Reproduce verbatim the records from the line containing "Viewport: 753px width, 624px" through the line containing "(x=179, y=845)", including both of those lines. Omit the pictures from the output.

Word and element location data:
▼

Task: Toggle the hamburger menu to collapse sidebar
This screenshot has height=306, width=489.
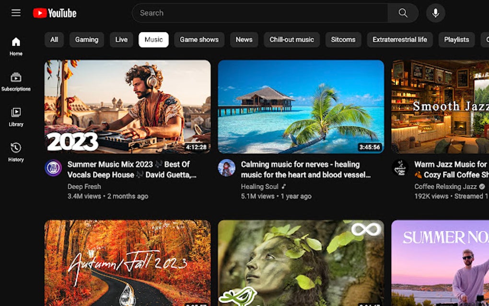Action: [x=16, y=12]
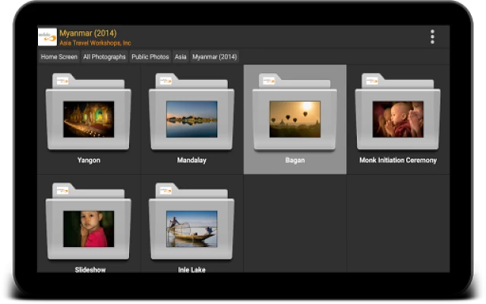Viewport: 486px width, 304px height.
Task: Open the Slideshow folder icon
Action: click(x=88, y=224)
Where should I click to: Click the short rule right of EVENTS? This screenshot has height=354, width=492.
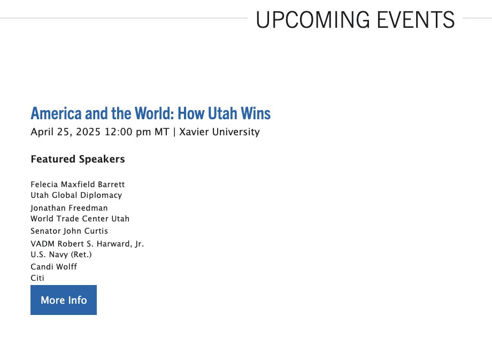(476, 18)
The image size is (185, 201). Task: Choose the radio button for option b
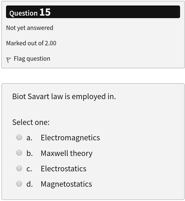(x=19, y=153)
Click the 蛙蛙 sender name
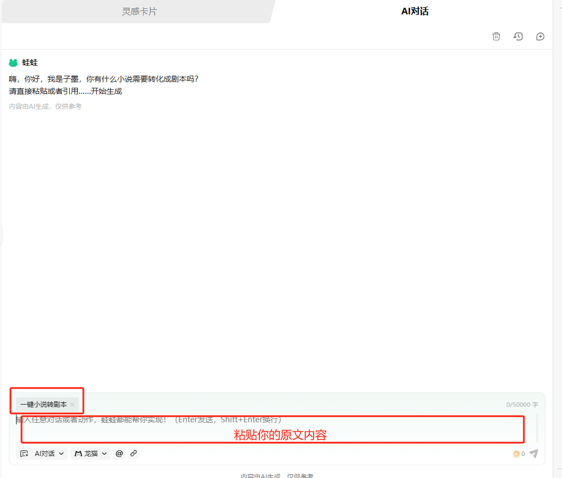 point(30,63)
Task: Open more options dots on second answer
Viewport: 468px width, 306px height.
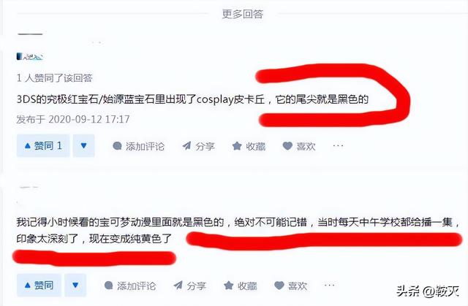Action: (x=330, y=285)
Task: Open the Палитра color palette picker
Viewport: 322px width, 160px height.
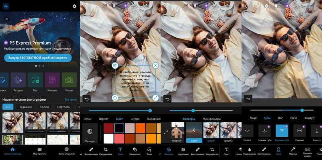Action: coord(90,132)
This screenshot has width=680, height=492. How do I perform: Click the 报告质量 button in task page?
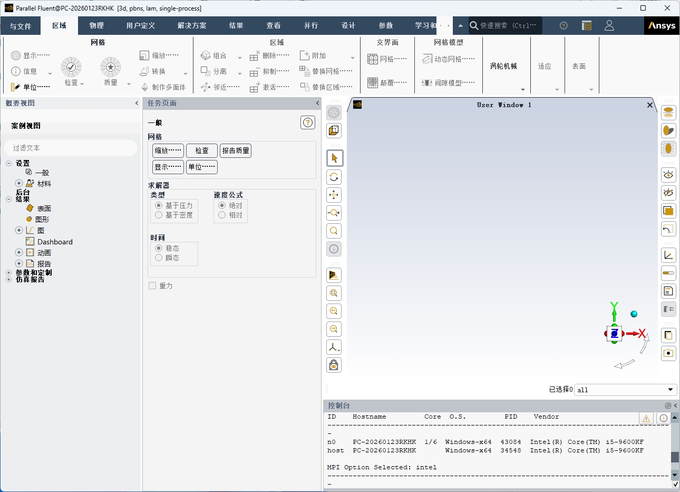click(x=236, y=150)
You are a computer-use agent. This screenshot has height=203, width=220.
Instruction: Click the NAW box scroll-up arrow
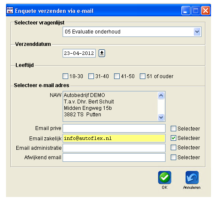pyautogui.click(x=161, y=95)
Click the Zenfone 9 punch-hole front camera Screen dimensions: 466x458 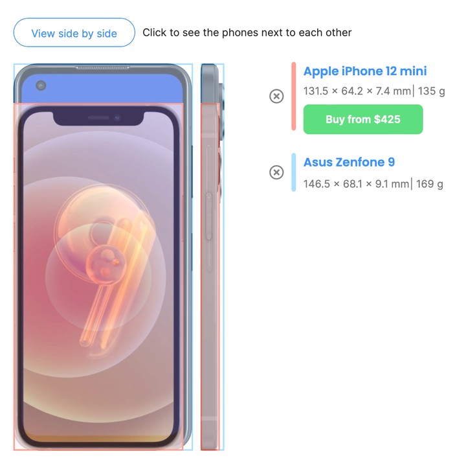click(41, 86)
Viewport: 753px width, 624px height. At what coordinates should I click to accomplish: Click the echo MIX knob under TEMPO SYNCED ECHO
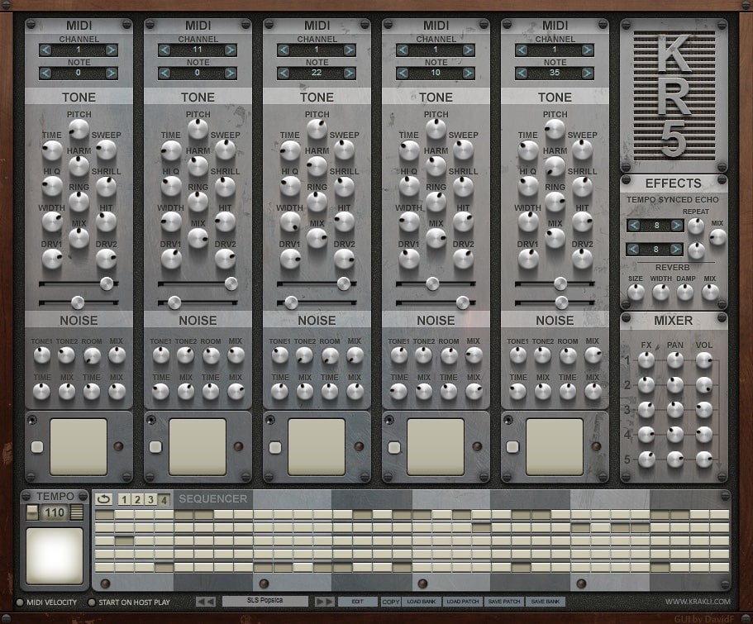pyautogui.click(x=717, y=237)
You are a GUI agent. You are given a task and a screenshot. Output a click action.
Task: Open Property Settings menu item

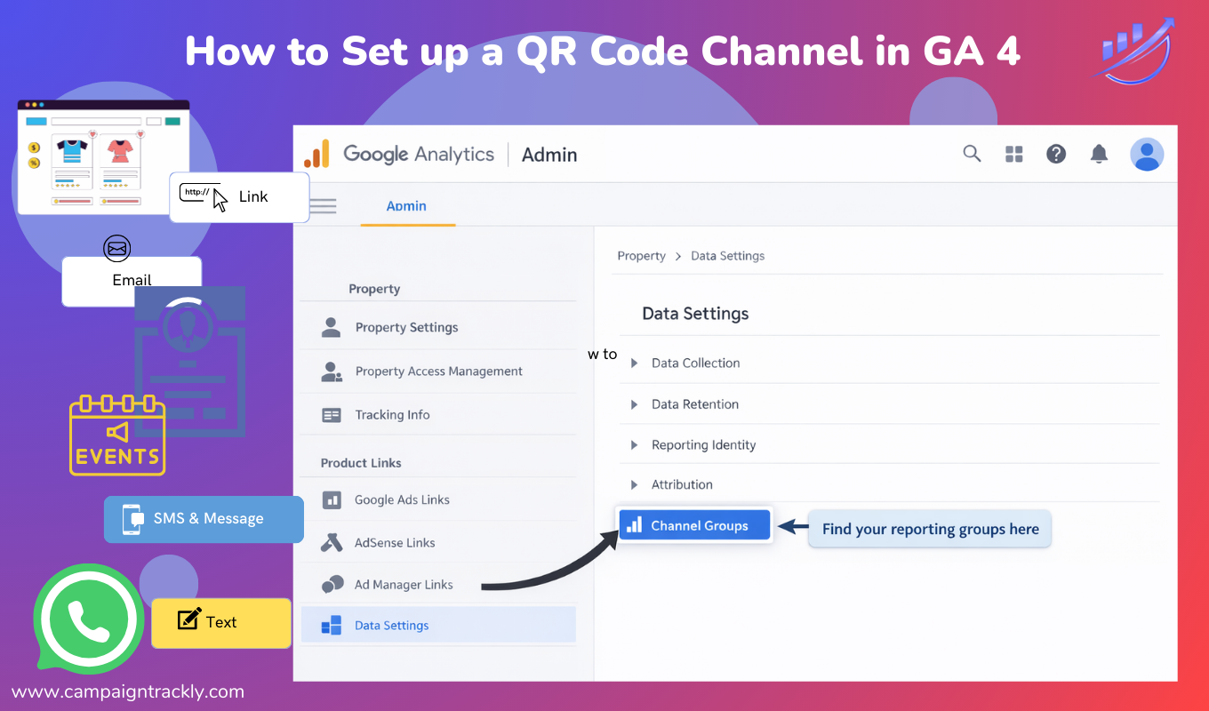406,327
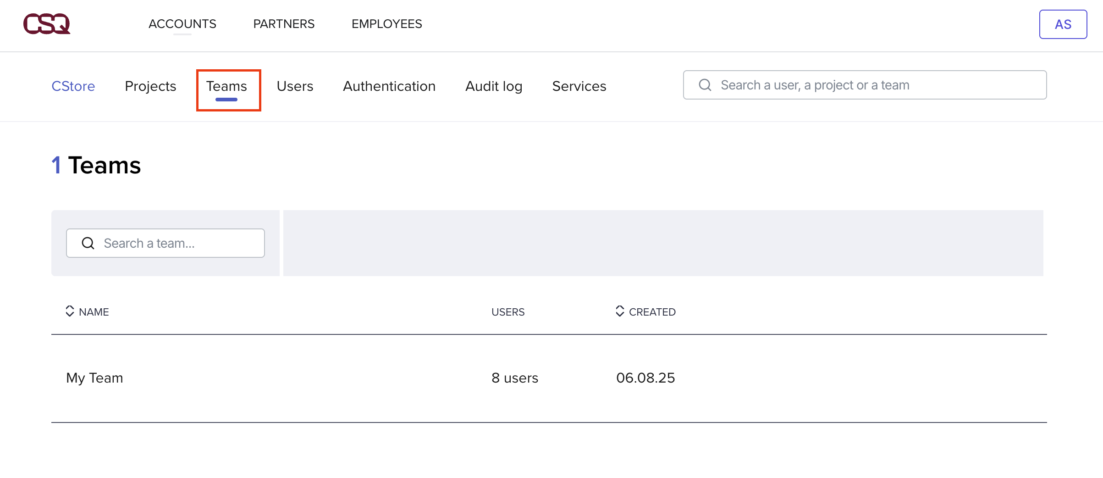Switch to the Projects tab
The height and width of the screenshot is (478, 1103).
(x=150, y=86)
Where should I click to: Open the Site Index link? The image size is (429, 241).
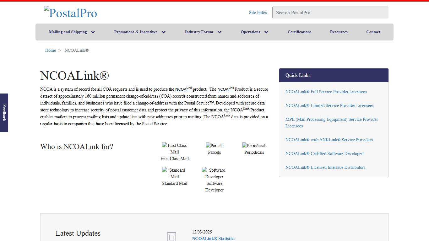(x=258, y=13)
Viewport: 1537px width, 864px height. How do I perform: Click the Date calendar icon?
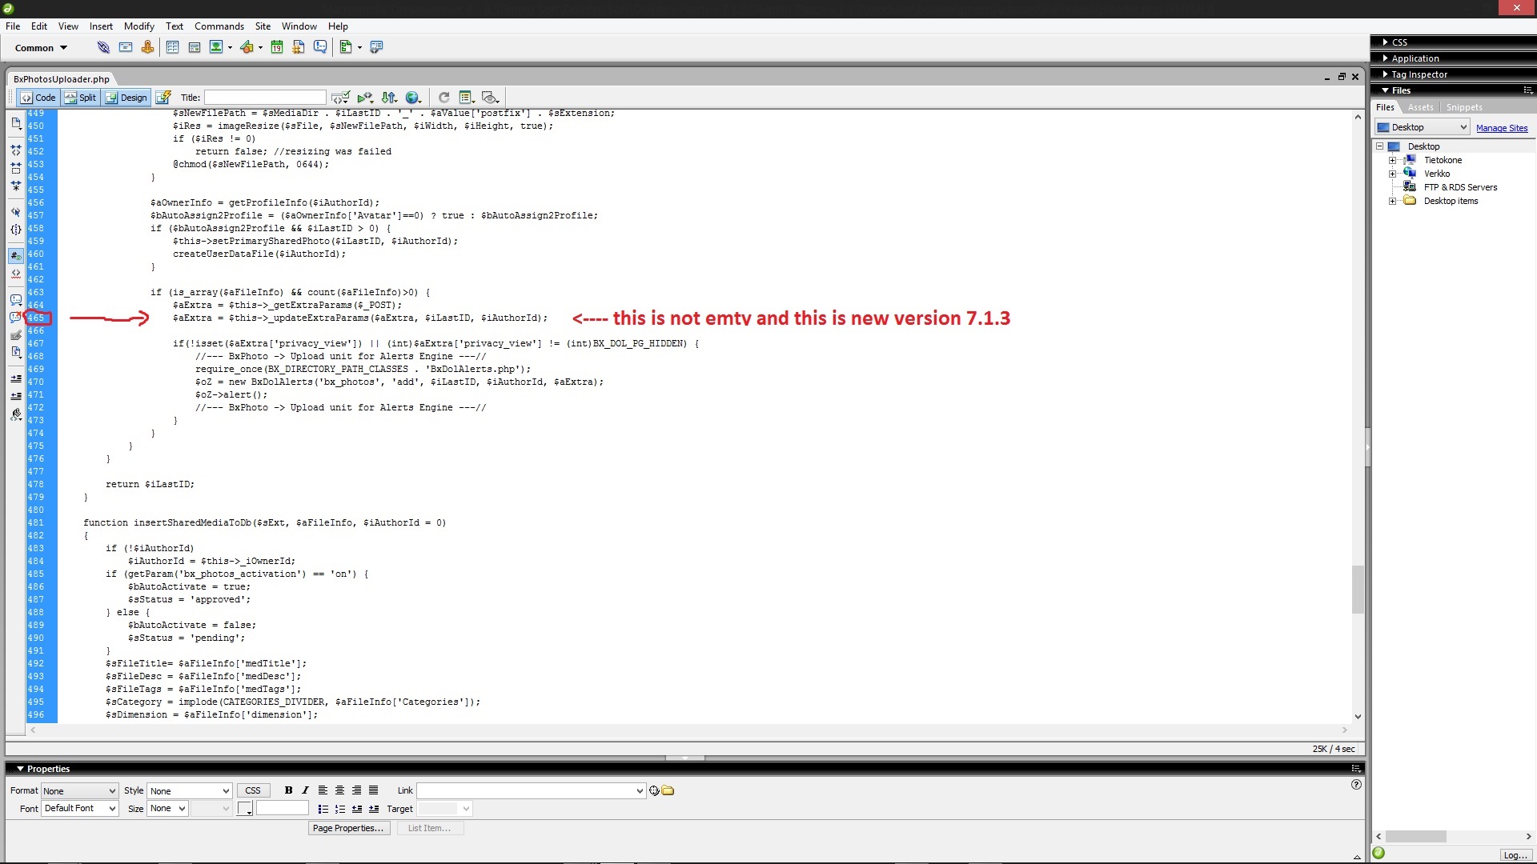point(276,48)
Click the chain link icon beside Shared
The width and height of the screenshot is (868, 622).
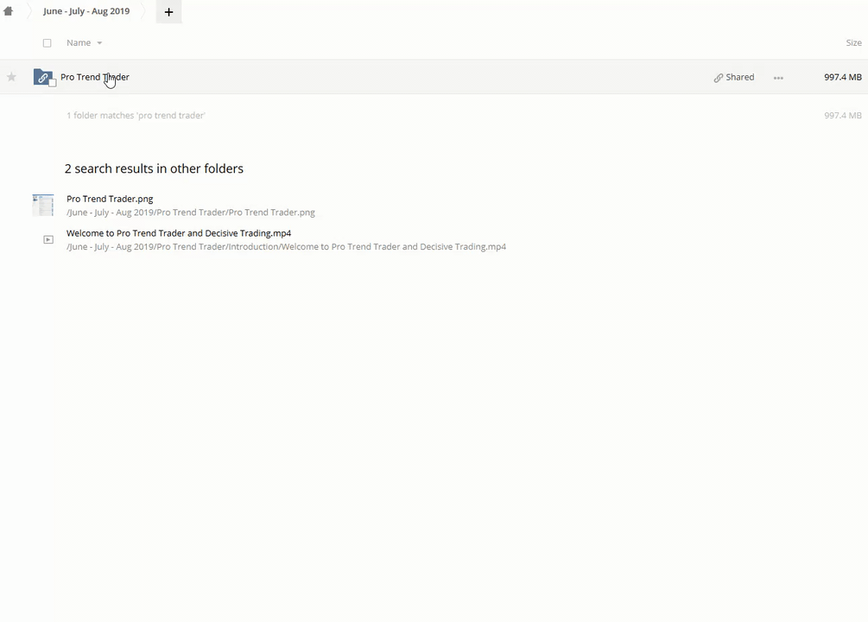718,78
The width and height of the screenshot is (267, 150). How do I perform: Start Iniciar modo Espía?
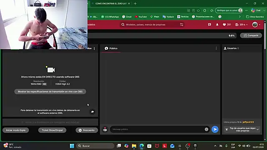click(x=16, y=130)
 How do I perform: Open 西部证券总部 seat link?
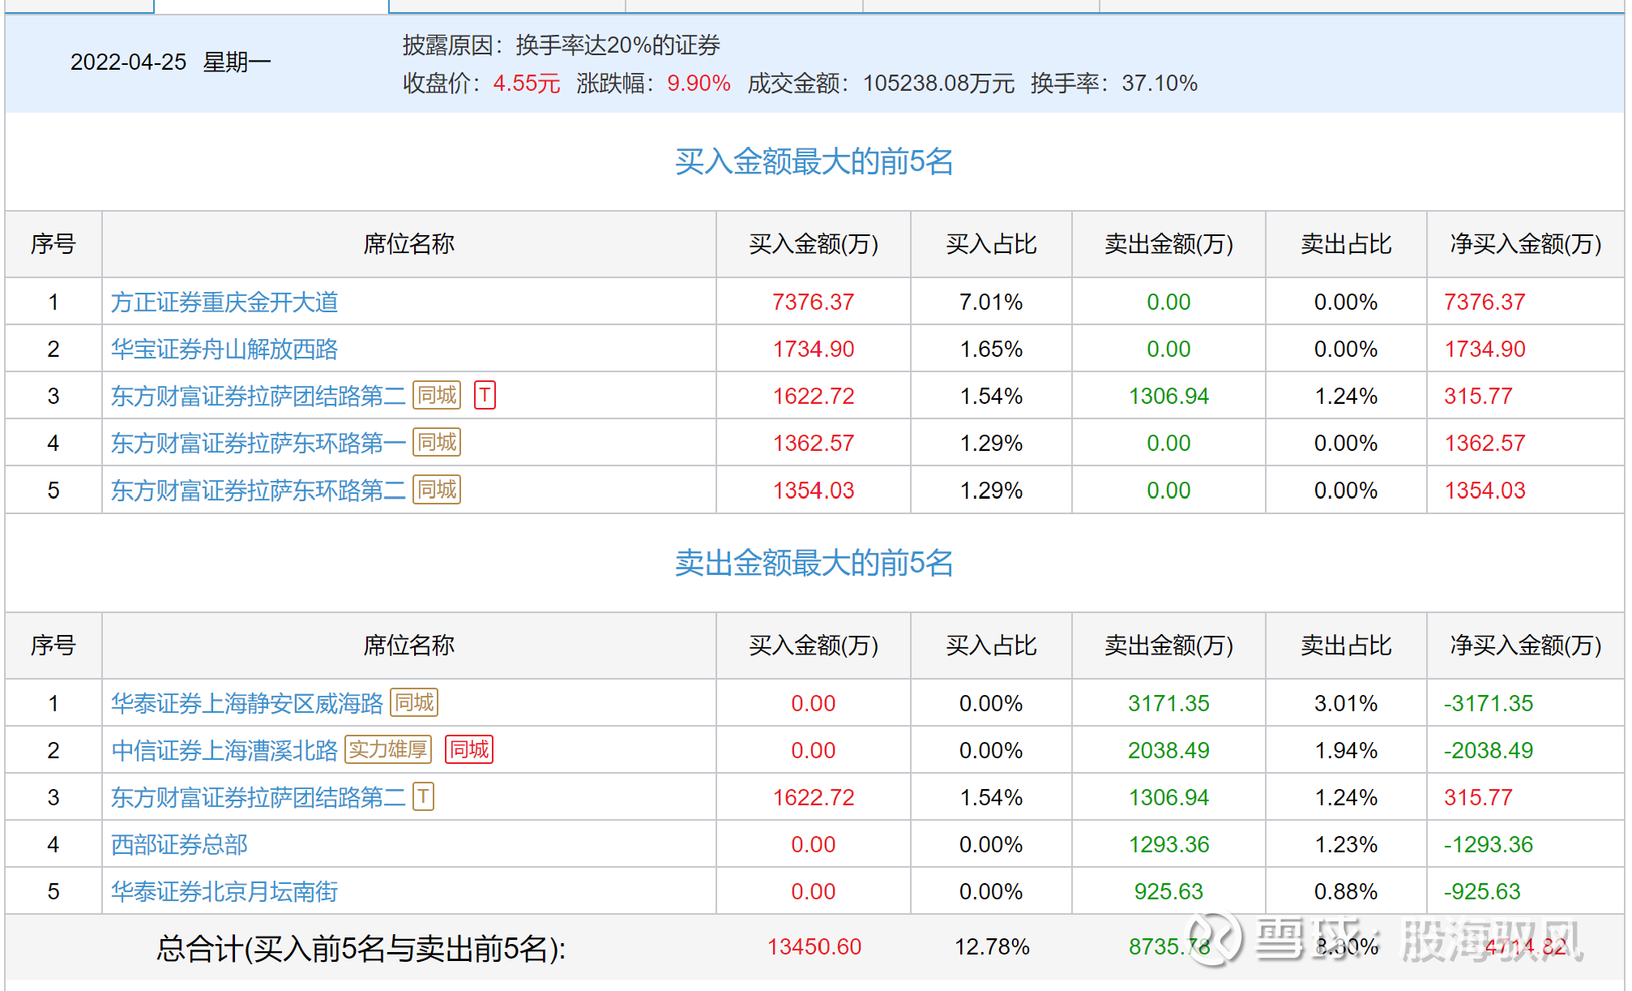(x=179, y=845)
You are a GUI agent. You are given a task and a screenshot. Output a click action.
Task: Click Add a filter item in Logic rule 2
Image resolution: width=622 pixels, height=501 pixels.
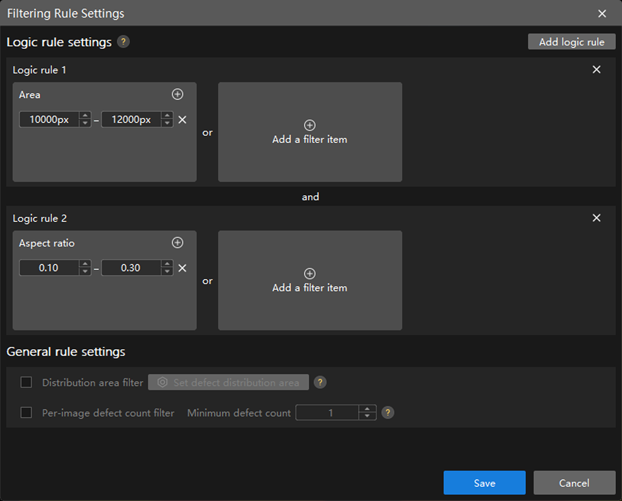(x=310, y=281)
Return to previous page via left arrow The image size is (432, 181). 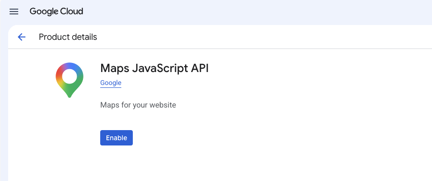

▲

> [Answer to the task]:
Viewport: 753px width, 624px height. At what coordinates should I click to accomplish: Click the echo MIX knob under TEMPO SYNCED ECHO
pyautogui.click(x=717, y=237)
You are a GUI agent. You are given a task and a screenshot. Output a click action.
Task: Open Property Settings menu item

406,327
Switch to the Projects tab
The height and width of the screenshot is (478, 1103).
(x=150, y=86)
Where should I click to: Open the Site Index link? The image size is (429, 241).
(x=258, y=13)
Viewport: 1537px width, 864px height. How do I perform: Click the Date calendar icon?
point(276,48)
Click the chain link icon beside Shared
The width and height of the screenshot is (868, 622).
718,78
The width and height of the screenshot is (267, 150). How do I perform: Start Iniciar modo Espía?
click(x=16, y=130)
 How do I perform: Open 西部证券总部 seat link?
(x=179, y=845)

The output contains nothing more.